The new government has declared that it will abolish the Seanad and that it wants just one ‘house’ in the Oireachtas, Dáil Éireann.

In democratic conditions, where citizens control their own assembly of representatives, and consequently are the decision makers in the society, there would be no need for anything more than a single assembly or Dáil.

However, lack of democracy being the hallmark of state administration in Ireland there may well be a justification for a second ‘house’.

Others justify the need for a second house simply as an additional layer of check-up and protection of the state from abuse.

Should Seanad Éireann be abolished completely or just reformed?

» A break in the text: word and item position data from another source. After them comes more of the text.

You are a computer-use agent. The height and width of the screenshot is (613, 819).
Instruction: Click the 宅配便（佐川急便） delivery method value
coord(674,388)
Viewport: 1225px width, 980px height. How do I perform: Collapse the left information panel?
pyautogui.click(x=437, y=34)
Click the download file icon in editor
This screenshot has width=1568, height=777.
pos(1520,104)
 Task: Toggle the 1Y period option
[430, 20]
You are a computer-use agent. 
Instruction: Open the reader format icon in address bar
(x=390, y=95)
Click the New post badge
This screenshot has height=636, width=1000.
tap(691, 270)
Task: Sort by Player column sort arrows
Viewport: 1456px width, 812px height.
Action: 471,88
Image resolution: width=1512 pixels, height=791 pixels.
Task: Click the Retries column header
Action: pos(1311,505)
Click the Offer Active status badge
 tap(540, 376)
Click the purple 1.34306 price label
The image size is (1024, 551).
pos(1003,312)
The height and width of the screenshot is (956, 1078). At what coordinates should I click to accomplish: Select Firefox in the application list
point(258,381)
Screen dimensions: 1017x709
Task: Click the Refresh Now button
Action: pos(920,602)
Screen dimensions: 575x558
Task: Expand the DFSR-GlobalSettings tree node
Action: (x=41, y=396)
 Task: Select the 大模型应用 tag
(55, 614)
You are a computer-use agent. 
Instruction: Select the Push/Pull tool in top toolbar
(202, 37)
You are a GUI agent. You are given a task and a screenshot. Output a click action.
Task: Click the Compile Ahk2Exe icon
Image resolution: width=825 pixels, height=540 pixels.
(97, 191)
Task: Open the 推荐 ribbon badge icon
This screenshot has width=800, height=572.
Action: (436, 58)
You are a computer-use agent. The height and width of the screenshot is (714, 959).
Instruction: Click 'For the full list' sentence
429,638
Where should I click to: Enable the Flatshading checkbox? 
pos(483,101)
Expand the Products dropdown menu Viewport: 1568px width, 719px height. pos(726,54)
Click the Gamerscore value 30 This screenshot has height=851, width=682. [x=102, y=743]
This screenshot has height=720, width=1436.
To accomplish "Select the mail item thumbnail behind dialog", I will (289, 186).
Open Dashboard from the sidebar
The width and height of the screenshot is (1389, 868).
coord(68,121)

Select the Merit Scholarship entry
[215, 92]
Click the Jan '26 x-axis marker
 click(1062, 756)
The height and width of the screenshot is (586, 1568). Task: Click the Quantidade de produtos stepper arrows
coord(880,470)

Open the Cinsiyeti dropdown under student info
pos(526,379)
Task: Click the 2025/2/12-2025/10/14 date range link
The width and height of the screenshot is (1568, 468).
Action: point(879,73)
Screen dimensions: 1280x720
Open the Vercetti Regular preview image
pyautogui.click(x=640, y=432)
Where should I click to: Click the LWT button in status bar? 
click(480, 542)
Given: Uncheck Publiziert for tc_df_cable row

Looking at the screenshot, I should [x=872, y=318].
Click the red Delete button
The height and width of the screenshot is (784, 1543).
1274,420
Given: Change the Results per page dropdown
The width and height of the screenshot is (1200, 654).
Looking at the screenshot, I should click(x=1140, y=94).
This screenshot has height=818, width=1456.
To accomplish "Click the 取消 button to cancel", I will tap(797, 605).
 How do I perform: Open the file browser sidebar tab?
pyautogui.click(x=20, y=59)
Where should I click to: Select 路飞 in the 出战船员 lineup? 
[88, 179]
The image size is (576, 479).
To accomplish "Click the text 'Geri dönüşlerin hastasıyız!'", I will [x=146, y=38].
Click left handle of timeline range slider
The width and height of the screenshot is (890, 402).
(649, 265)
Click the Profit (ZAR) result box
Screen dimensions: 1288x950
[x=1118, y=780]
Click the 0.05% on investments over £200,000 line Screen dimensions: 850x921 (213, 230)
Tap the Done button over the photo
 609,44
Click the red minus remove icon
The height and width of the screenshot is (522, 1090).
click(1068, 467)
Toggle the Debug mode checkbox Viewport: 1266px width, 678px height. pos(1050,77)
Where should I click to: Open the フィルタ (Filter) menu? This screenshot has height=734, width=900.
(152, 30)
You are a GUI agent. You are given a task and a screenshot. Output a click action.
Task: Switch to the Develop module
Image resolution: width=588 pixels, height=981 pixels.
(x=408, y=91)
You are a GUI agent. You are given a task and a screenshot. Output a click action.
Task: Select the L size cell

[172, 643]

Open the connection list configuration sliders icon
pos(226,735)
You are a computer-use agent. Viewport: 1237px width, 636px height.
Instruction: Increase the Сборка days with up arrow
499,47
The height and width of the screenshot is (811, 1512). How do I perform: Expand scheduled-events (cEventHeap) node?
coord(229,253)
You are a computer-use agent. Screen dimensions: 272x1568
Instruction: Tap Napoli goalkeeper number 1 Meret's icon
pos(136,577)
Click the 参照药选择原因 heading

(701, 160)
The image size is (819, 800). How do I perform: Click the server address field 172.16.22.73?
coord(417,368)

Today this question is presented in the context of the general dissatisfaction of citizens with the performance and effectiveness of our political systems in general and with politicians in particular.  The context for this discussion is the failure of our political ‘leaders’ to address the needs of the people – they have served themselves and their backers.

Negligence of duty to serve the people has been rewarded.

Senior politicians have paid out and taken huge personal bonuses, unapologetically, despite ever deepening crisis.  We have seen political decisions to commit unprecedented levels of our resources in payments to bond speculators, bankers and property developers.

We are not the only commentators to highlight these scandals, they are well known.  Even Fine Gael’s election manifesto talked about the “Golden Circle”“Cosy Capitalism” and “vested interests” being at the centre of government.  Yet, all the major decisions made by the past “Crony Government” have been upheld – why?

Citizens are rightly angry!

People have died for want of health care, the domestic economy is crippled, families are enslaved to these same bankers, youth are emigrating in their tens of thousands.  But more than ending the waste, people are demanding that public representatives behave in the manner expected – they are servants of the people and they should carry out this duty of service accordingly, to the highest standard.

What kind of society have we?

‘The measure of a civilization is how it treats its weakest members’

This comment, or any of its many variations, has application in Ireland because our society is divided.  Our society is easily defined in terms of the ‘haves’ and ‘have-nots’, those whom the Celtic Tiger ravaged at one end, and those who either invented the Tiger or invited him in, at the other end – and all those in between.

Money and the political parties it commands, the monopoly controlled mass media and vested interest groups control our society, and they continue to conduct the affairs of our state to serve their own interests.  The assembly of peoples representatives, Dáil Éireann, is controlled by these parties to the detriment of the interests of the people.

So, in the context of discussing the Seanad we might consider whether there is a need for some Positive Discrimination, as a check and control on Dáil Éireann and those that dominate it.

Is there a case for a Seanad Éireann elected from and by the following identifiable citizens

Registered Unemployed
Registered Carers
Registered Disabled
Old Age Pensioners
Irish Citizens Abroad (emigrants)

Perhaps the new Seanad might have the same number of seats as the Dáil, from the same constituencies, but with the above electorate.  If elections were held 12 months after the Dáil elections, with a bar on dual standing, it would focus on the needs of this section of our community.  The result of such an election would positively discriminate in favour of those in our society that are most in need.  Such an assembly might offer sober insights and policy direction to the Oireachtas, and therefore be well worth its cost.

Such a Seanad, not being by full popular election, could not have power to prevent legislation, but would have the right to review all bills and it would have a voice to defend the interests of those most in need and most often left with no voice at all.